BSD family of licenses and consumer rights

It appears the OP somehow believes the licence propagates throughout the supply chain, which of course it doesn't. He seems to think because I received the code under the BSD licence I am also distributing it with the BSD licence, which I'm not. The final consumer does not agree to the licence and is not bound by it. The right he cites is only for the person who receives the source code, not for the person who receives any subsequent binary built from it. Of course, PROCON probably think he is that person rather than a downstream third party.
The seller is bound to consumer laws for everything included in the product. If the license states "use in source form" is permitted, the seller is responsible for making the permission useful. Again, if we depend entirely on copyright laws, only the copyright holders have the right to enforce, and the same applies to GNU GPL. As a consumer of a BSD-licensed-powered product, I have the right to demand useful exercise of the "use in source form" clause. Otherwise, the seller is a fraud.
but obviously SONY is not selling the PlayStation with a contract that stipulates "use in source form", because BSD license does not apply to the PlayStation as a product. The BSD license grants permissions to SONY for using the BSD code inside the PlayStation product, only if they meet some conditions. It is a license and not a contract, and it is between SONY and the authors and contributors of BSD code, not with the users of the product.
Refer to the above.
Now enroll in a copyright law course. Do you think judges in Brazil have studied only "consumer law course" and it is all necessary for their work? Or you think that consumer law is at highest level of all laws?
Refer to the above.
 
If the license states "use in source form" is permitted, the seller is responsible for making the permission useful.
... but the PlayStation license does not say that "use in source form" is permitted. So, SONY is not responsible of something they do not state. They inform you that their product is based on FreeBSD source code, and that the "use in source form" of FreeBSD source code is allowed. They are not removing nothing from FreeBSD source code rights. The BSD license apply only to the FreeBSD code part, not to the patches made by SONY.

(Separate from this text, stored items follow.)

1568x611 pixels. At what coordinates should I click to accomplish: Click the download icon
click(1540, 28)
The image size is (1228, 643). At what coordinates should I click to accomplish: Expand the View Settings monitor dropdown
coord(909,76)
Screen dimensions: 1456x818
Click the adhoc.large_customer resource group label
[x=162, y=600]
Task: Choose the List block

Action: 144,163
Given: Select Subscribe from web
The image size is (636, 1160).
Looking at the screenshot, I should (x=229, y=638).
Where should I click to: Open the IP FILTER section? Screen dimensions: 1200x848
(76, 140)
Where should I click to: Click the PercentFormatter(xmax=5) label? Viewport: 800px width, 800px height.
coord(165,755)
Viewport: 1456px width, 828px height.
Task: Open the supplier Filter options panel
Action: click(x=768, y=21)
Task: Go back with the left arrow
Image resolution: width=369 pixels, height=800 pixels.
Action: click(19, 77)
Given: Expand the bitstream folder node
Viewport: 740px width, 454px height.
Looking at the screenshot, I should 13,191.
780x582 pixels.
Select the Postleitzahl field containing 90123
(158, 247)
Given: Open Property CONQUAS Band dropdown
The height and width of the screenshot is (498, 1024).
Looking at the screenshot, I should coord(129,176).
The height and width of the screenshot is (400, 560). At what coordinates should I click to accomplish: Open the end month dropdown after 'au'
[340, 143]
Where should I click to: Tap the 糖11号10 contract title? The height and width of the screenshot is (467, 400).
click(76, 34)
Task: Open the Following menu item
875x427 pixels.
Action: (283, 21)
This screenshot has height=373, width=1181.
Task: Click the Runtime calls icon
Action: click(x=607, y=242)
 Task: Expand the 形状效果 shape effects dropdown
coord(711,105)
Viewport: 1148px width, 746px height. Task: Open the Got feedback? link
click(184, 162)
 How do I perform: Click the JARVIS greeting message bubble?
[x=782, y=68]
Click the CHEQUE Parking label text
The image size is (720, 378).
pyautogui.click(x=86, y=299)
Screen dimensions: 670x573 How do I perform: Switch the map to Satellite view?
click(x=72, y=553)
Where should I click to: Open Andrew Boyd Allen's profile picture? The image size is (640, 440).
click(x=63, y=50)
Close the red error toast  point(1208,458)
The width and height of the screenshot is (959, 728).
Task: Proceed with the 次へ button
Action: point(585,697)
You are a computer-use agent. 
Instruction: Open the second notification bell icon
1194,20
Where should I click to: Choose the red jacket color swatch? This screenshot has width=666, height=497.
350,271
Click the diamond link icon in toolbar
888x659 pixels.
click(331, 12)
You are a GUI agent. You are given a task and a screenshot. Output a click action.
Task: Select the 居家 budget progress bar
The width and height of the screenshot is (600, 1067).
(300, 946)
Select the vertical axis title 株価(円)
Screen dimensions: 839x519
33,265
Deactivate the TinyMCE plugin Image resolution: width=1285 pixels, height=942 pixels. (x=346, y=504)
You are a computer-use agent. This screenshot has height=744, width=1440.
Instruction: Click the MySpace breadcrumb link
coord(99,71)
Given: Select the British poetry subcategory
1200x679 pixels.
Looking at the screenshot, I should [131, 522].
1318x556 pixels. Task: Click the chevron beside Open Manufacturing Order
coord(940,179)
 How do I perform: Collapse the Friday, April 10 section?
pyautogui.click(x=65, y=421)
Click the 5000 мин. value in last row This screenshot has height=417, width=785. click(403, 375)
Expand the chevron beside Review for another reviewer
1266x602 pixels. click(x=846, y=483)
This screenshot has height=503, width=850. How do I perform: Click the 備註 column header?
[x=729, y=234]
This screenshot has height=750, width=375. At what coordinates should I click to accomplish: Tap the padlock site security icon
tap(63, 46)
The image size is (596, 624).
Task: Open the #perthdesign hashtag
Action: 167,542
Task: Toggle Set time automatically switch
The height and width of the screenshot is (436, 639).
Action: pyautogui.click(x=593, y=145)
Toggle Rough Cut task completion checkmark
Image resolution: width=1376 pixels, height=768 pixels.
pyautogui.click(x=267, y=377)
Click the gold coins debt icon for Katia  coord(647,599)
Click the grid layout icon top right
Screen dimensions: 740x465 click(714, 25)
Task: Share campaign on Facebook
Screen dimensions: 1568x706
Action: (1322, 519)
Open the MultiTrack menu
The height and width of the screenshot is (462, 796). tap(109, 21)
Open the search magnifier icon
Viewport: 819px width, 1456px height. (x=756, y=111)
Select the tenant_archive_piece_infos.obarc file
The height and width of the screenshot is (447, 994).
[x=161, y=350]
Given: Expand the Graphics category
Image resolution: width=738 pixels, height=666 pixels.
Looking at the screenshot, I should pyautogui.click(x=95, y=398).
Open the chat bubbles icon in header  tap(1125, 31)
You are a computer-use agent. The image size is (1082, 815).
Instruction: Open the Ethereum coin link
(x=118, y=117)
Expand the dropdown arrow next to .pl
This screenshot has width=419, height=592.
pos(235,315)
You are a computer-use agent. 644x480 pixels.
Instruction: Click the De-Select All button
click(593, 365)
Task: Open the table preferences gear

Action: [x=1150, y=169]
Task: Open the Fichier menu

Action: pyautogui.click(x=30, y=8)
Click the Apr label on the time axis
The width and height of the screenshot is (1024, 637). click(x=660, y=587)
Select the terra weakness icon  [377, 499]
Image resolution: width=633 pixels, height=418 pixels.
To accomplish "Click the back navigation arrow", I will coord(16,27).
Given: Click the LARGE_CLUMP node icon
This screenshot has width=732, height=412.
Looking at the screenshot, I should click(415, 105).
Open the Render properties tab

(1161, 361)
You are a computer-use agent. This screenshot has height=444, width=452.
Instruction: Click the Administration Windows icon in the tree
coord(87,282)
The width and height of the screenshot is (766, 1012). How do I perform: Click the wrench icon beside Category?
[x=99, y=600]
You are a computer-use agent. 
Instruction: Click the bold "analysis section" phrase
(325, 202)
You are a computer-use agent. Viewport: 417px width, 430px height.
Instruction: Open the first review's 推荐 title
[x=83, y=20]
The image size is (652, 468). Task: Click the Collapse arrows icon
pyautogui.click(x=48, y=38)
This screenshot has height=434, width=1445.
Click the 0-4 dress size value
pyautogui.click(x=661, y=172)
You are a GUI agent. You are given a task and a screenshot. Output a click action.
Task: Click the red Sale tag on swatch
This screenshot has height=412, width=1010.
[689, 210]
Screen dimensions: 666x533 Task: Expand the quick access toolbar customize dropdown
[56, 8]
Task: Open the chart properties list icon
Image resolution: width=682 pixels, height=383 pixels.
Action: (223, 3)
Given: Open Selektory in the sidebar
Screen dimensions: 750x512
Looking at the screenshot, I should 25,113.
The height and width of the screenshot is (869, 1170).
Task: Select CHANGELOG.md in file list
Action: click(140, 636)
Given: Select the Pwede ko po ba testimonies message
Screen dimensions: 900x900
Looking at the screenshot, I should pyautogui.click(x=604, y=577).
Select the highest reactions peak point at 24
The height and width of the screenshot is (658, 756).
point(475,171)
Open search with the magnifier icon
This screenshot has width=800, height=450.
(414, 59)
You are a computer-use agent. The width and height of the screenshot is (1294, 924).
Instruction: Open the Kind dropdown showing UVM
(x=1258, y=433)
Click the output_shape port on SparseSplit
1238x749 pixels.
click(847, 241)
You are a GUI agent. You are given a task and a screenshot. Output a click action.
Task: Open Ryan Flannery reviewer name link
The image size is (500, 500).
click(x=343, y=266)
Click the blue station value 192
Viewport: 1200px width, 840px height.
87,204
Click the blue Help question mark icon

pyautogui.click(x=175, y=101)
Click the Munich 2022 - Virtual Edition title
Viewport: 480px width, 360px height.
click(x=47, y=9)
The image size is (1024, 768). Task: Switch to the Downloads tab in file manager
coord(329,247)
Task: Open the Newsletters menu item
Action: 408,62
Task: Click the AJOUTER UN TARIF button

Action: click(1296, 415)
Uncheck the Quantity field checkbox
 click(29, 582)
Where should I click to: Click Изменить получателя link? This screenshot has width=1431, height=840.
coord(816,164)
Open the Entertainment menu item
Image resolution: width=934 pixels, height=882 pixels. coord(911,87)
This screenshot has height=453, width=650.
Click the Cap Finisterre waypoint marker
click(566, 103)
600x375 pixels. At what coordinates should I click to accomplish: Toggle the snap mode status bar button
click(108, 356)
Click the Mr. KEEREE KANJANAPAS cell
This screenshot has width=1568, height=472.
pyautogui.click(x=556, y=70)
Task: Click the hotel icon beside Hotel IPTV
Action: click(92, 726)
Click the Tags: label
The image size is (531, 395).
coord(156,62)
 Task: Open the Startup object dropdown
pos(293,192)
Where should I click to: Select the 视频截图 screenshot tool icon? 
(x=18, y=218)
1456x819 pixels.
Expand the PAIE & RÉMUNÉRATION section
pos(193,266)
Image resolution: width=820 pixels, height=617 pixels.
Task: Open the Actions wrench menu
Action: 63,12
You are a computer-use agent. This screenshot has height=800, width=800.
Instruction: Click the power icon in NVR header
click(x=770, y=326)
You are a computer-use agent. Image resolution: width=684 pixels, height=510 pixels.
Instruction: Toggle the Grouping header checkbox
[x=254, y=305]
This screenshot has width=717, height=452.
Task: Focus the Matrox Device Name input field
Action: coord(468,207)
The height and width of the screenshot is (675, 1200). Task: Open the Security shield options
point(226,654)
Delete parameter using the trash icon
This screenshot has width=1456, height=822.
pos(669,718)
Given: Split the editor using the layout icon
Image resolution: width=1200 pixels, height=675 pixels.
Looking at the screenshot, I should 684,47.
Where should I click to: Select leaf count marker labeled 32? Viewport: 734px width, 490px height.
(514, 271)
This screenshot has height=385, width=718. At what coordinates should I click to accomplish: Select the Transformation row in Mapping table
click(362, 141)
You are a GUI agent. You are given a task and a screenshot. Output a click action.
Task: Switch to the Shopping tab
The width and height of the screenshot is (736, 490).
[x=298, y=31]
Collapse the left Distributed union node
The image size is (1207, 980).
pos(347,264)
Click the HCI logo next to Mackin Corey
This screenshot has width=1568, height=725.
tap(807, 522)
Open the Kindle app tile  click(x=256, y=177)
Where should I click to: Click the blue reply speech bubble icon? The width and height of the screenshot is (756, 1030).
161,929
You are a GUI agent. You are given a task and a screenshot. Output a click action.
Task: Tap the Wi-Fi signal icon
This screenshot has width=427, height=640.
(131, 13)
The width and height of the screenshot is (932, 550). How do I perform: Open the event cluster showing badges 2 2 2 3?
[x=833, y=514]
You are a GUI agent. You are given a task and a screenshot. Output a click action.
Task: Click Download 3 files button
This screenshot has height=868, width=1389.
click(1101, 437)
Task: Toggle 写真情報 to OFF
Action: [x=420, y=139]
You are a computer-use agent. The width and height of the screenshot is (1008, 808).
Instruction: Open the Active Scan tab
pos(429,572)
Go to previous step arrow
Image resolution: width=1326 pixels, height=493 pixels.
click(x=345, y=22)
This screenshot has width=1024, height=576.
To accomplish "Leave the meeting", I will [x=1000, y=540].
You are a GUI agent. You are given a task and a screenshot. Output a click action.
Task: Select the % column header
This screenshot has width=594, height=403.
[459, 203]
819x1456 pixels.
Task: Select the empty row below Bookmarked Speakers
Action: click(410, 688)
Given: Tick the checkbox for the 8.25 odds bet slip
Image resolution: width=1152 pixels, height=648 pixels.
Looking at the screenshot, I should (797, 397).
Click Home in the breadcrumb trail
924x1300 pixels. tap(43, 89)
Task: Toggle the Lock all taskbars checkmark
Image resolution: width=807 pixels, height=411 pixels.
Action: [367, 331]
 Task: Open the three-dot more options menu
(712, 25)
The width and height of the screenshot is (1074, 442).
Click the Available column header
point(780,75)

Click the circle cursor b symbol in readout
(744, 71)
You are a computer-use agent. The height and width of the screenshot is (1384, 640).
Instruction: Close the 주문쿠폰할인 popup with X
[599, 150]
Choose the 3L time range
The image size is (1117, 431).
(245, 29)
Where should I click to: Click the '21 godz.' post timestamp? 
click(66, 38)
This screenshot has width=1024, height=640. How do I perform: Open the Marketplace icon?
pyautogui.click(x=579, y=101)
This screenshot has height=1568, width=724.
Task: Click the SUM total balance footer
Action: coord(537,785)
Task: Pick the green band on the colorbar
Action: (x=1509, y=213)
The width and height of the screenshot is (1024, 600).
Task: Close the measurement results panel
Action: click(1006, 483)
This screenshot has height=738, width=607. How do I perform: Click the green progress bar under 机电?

The BSD license is not so well written, but this is they way all the world understand it, and you cannot convince a judge of your interpretation, unless you have very strong arguments.
 
Consider the following analogy. A person purchased an Android mobile phone. Later, it's found a bug in the SoC. The SoC is manufactured by Qualcomm. Motorola marketed the product. Do you call the manufacturer or the marketer?

The same applies to BSD-licensed software. You don't call the copyright holders to obtain the sources. You call the marketer of the product. The transaction is between consumer and marketer, not between consumer and manufacturer.
 
Actually, this is the exact behavior I've experienced from many companies. They shift the responsibility to other companies. This is abusive.
 
Consider the following analogy. A person purchased an Android mobile phone. Later, it's found a bug in the SoC. The SoC is manufactured by Qualcomm. Motorola marketed the product. Do you call the manufacturer or the marketer?
I call Motorola.

The same applies to BSD-licensed software. You don't call the copyright holders to obtain the sources. You call the marketer of the product. The transaction is between consumer and marketer, not between consumer and manufacturer.
If there is a software defect in PlayStation, I call SONY, and they are obliged to fix the defect and send binary patches. This despite in the BSD license there is written "THIS SOFTWARE IS PROVIDED BY THE COPYRIGHT HOLDERS AND CONTRIBUTORS “AS IS” AND ANY EXPRESS OR IMPLIED WARRANTIES, INCLUDING, BUT NOT LIMITED TO, THE IMPLIED WARRANTIES OF MERCHANTABILITY AND FITNESS FOR A PARTICULAR PURPOSE ARE DISCLAIMED. ", because the BSD license is valid between SONY and FreeBSD copyright holders, not between SONY and me. SONY is responsible if the product does not fit its stated purpose. SONY cannot sue FreeBSD copyright holders, but I can sue SONY. The BSD LICENSE does not apply to PlayStation.

If there is no defect, I cannot call SONY pretending the source code of their patches, unless there is some national law about the rights of a costumer to have access to the source code of electronic devices. But this is completely unrelated to BSD license.
 
I am so glad I "unwatched" this thread.
Right now all I see is a lot of theory a lot of shooting down that theory which brings in more speculation.
Kind of watching a trainwreck.
OP bring your legal theory to your local authorities and when it gets decided and starts to affect other jurisdicitions maybe we have new data.
Right now I feel we have theories based in Brazil then jumping over to legal terms in the US and no overriding authority.

Honestly, state your desired goal because at this point in time I have no idea what you want
 
You're misinterpreting the licenses. In this logic, you may as well try to sue Public Domain, and Creative Commons. This will get nowhere with a judge.
If we're lucky, I'd be worried that the judge does buy that nonsense and it just means that all these products get yanked from the market over something that wasn't in the license to begin with.